**Task statement**
Give an exact transcription limited to the lines from the one with "You are a computer-use" through the end of the entries, including both; no pictures belong in it.

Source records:
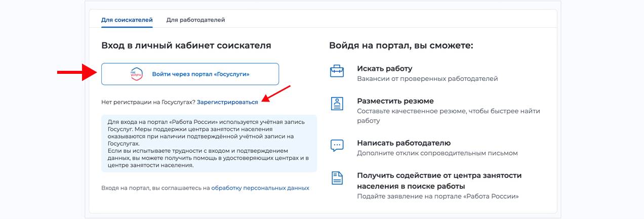Switch to the «Для соискателей» tab

[x=127, y=20]
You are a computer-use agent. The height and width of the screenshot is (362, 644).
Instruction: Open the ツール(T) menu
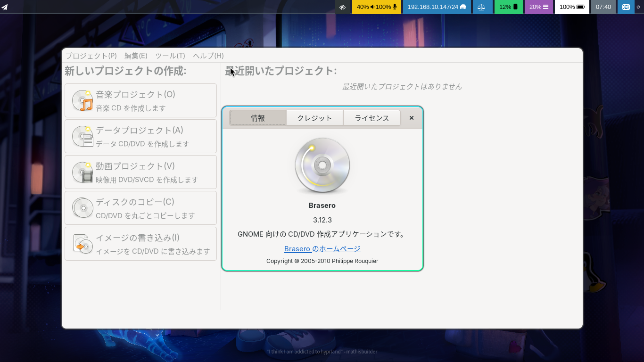coord(170,56)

**Exercise solution**
You are a computer-use agent. The height and width of the screenshot is (362, 644).
Instruction: Open the ツール(T) menu
coord(170,56)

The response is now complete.